DESCRIPTION OF THE TASK =
Copy out every line of the records from the line containing "You are a computer-use" down to the line containing "Instruction: Tap the", including both of those lines.

GIVEN INFORMATION =
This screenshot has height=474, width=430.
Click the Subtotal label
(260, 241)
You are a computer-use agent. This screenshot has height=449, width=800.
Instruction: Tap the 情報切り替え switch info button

==

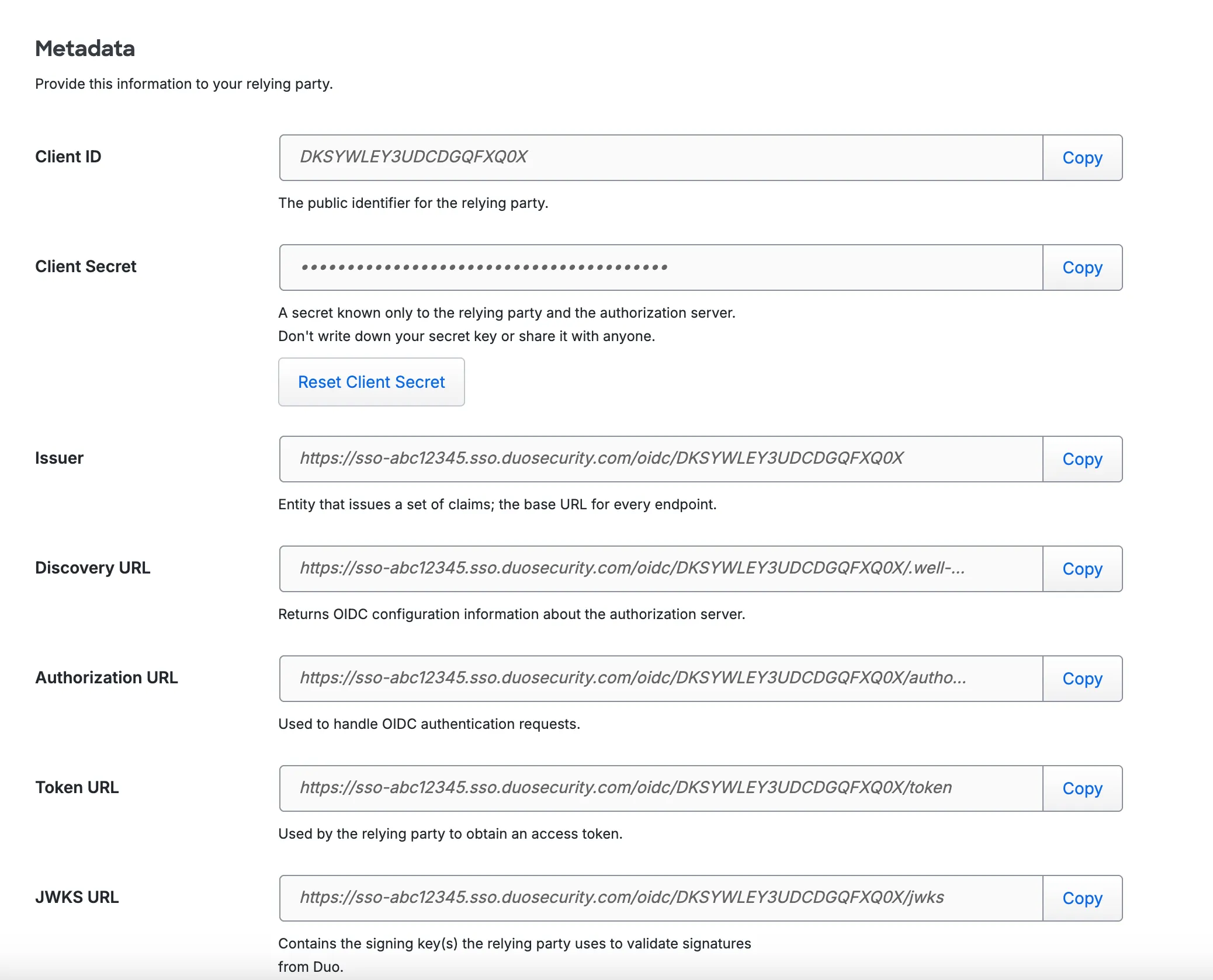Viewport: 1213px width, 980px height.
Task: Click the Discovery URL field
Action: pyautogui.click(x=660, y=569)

==

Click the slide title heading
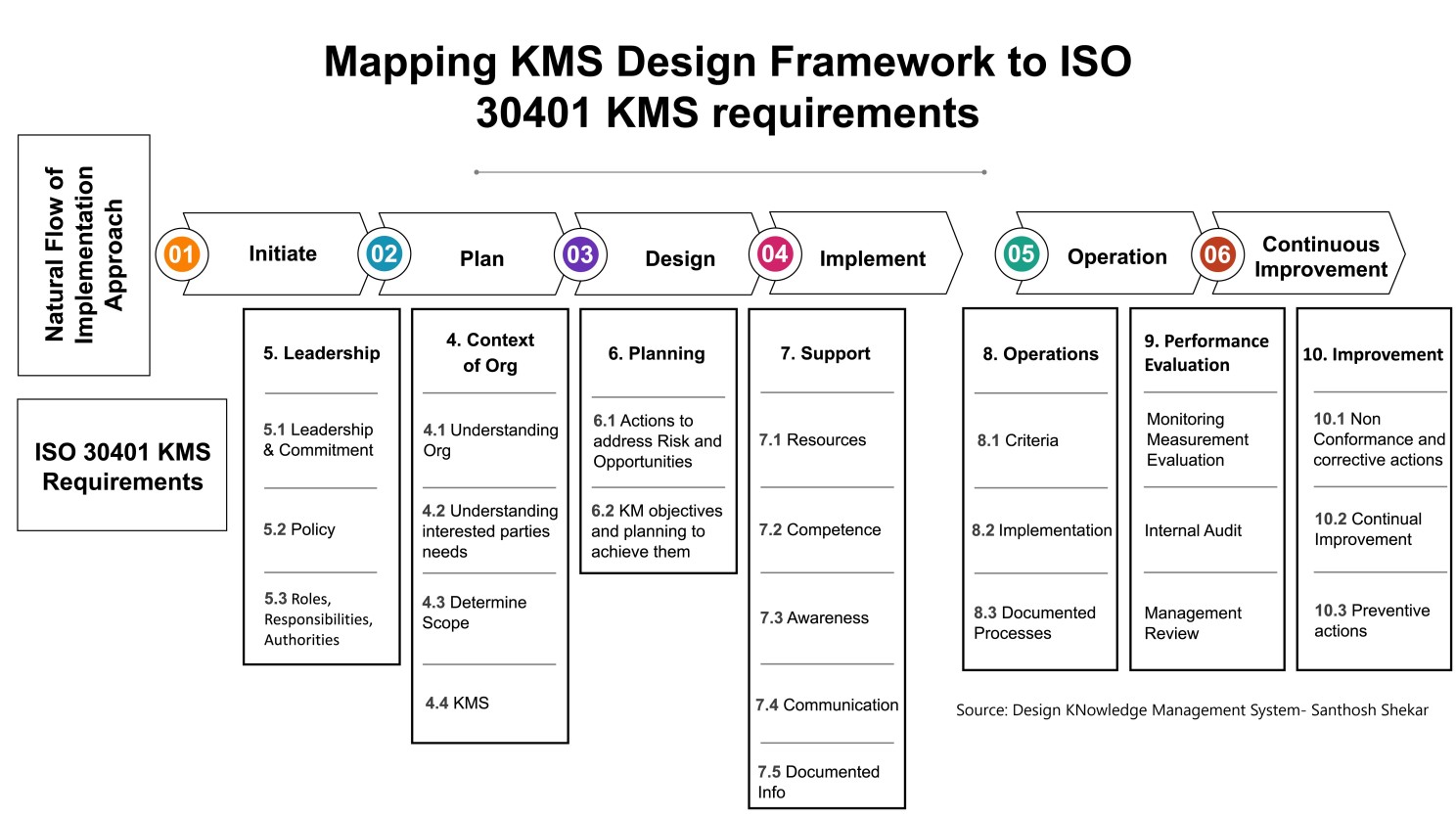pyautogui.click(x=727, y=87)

OUTPUT FOR THIS EXERCISE =
You are a computer-use agent. This screenshot has height=449, width=800.
Instruction: Tap the 情報切り替え switch info button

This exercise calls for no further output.